--- START ---

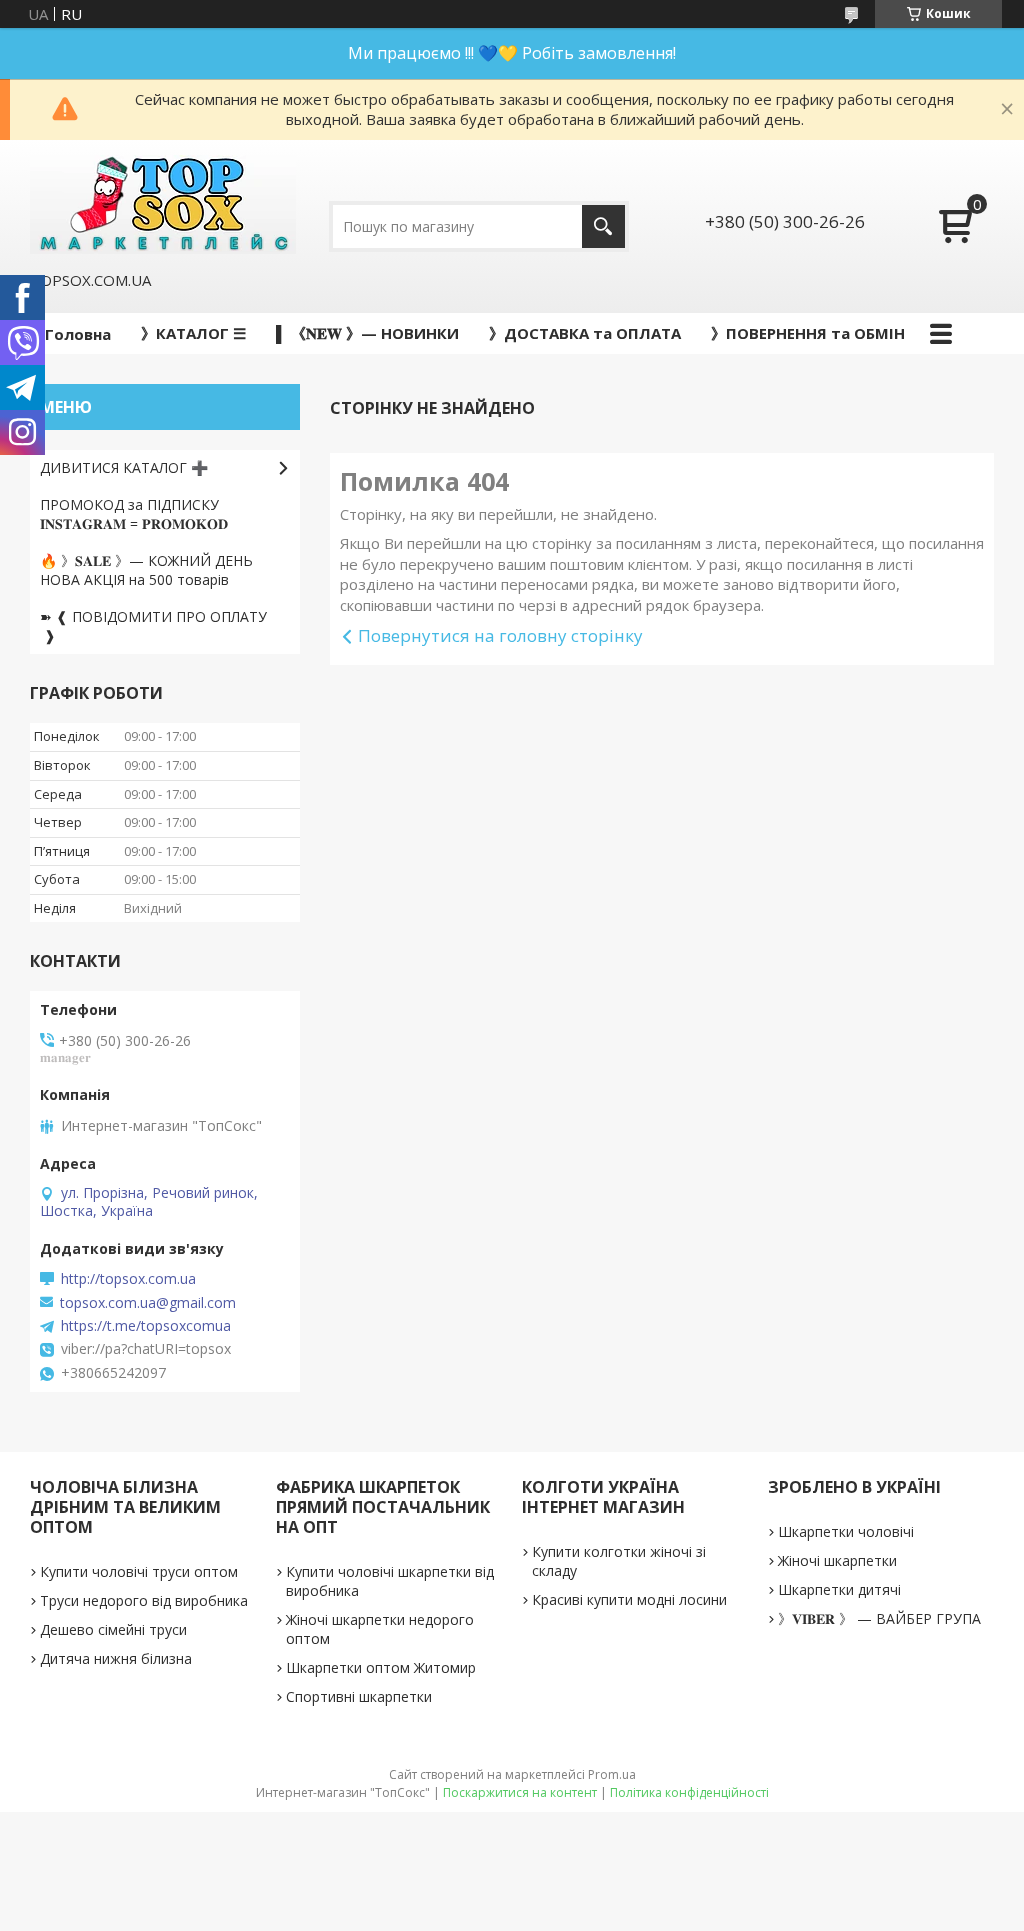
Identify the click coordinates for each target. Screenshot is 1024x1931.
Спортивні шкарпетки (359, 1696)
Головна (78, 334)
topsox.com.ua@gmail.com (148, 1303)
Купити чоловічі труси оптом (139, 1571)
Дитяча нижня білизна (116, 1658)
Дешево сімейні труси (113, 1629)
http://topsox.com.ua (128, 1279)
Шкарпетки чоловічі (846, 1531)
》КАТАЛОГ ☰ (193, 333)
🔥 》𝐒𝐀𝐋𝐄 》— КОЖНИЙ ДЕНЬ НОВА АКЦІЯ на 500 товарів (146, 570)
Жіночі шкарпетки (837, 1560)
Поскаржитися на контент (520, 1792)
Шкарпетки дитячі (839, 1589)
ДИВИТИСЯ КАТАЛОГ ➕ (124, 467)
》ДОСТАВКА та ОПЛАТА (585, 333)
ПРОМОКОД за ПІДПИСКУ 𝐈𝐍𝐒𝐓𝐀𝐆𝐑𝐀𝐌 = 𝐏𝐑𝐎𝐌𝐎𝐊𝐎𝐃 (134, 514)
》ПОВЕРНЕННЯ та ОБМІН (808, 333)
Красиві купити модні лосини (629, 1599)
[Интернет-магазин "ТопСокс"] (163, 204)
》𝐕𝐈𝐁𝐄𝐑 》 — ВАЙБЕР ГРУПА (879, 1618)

--- END ---
--- START ---

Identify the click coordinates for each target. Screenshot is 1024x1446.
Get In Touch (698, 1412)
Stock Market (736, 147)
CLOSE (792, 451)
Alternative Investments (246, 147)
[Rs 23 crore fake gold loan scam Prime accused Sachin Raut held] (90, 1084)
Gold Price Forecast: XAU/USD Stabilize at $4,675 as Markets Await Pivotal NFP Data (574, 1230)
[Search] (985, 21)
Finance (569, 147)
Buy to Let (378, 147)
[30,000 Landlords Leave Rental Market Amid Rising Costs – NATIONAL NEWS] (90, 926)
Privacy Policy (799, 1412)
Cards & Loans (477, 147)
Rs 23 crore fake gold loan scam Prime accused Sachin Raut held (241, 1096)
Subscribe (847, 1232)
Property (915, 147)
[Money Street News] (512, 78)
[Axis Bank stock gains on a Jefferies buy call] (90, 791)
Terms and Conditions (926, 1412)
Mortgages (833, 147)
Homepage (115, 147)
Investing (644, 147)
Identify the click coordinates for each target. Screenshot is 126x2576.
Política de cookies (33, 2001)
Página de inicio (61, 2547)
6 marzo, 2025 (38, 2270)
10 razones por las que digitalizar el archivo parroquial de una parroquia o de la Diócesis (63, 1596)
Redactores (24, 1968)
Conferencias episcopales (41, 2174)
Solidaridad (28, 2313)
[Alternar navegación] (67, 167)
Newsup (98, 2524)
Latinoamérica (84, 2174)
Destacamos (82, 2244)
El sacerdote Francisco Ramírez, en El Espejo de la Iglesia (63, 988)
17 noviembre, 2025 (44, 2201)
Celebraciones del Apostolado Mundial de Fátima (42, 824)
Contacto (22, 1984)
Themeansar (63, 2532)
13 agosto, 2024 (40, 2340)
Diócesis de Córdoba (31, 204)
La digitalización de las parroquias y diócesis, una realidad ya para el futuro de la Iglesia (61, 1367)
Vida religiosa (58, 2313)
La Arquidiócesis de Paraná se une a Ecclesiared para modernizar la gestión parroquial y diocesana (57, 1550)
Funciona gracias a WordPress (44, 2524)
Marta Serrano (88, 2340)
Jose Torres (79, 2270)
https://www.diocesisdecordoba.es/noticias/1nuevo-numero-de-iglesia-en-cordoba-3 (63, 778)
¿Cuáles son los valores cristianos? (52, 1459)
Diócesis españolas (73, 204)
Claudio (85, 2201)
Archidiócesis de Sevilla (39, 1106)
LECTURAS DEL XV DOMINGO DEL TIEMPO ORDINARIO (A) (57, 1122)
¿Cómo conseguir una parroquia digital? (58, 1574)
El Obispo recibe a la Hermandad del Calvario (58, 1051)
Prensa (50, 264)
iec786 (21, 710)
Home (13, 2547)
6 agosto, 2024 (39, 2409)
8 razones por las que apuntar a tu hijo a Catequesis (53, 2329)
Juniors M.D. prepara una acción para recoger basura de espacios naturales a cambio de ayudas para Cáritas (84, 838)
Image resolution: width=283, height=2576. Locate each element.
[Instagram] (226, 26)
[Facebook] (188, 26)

--- END ---

• Work to be completed: Extract exactly and only the lines above from the line containing "Screenshot is 1024x1931." through the line containing "ОБМІН (808, 333)", both end lines included.

• Response for this exercise:
Identify the click coordinates for each target. Screenshot is 1024x1931.
Спортивні шкарпетки (359, 1696)
Головна (78, 334)
topsox.com.ua@gmail.com (148, 1303)
Купити чоловічі труси оптом (139, 1571)
Дитяча нижня білизна (116, 1658)
Дешево сімейні труси (113, 1629)
http://topsox.com.ua (128, 1279)
Шкарпетки чоловічі (846, 1531)
》КАТАЛОГ ☰ (193, 333)
🔥 》𝐒𝐀𝐋𝐄 》— КОЖНИЙ ДЕНЬ НОВА АКЦІЯ на 500 товарів (146, 570)
Жіночі шкарпетки (837, 1560)
Поскаржитися на контент (520, 1792)
Шкарпетки дитячі (839, 1589)
ДИВИТИСЯ КАТАЛОГ ➕ (124, 467)
》ДОСТАВКА та ОПЛАТА (585, 333)
ПРОМОКОД за ПІДПИСКУ 𝐈𝐍𝐒𝐓𝐀𝐆𝐑𝐀𝐌 = 𝐏𝐑𝐎𝐌𝐎𝐊𝐎𝐃 (134, 514)
》ПОВЕРНЕННЯ та ОБМІН (808, 333)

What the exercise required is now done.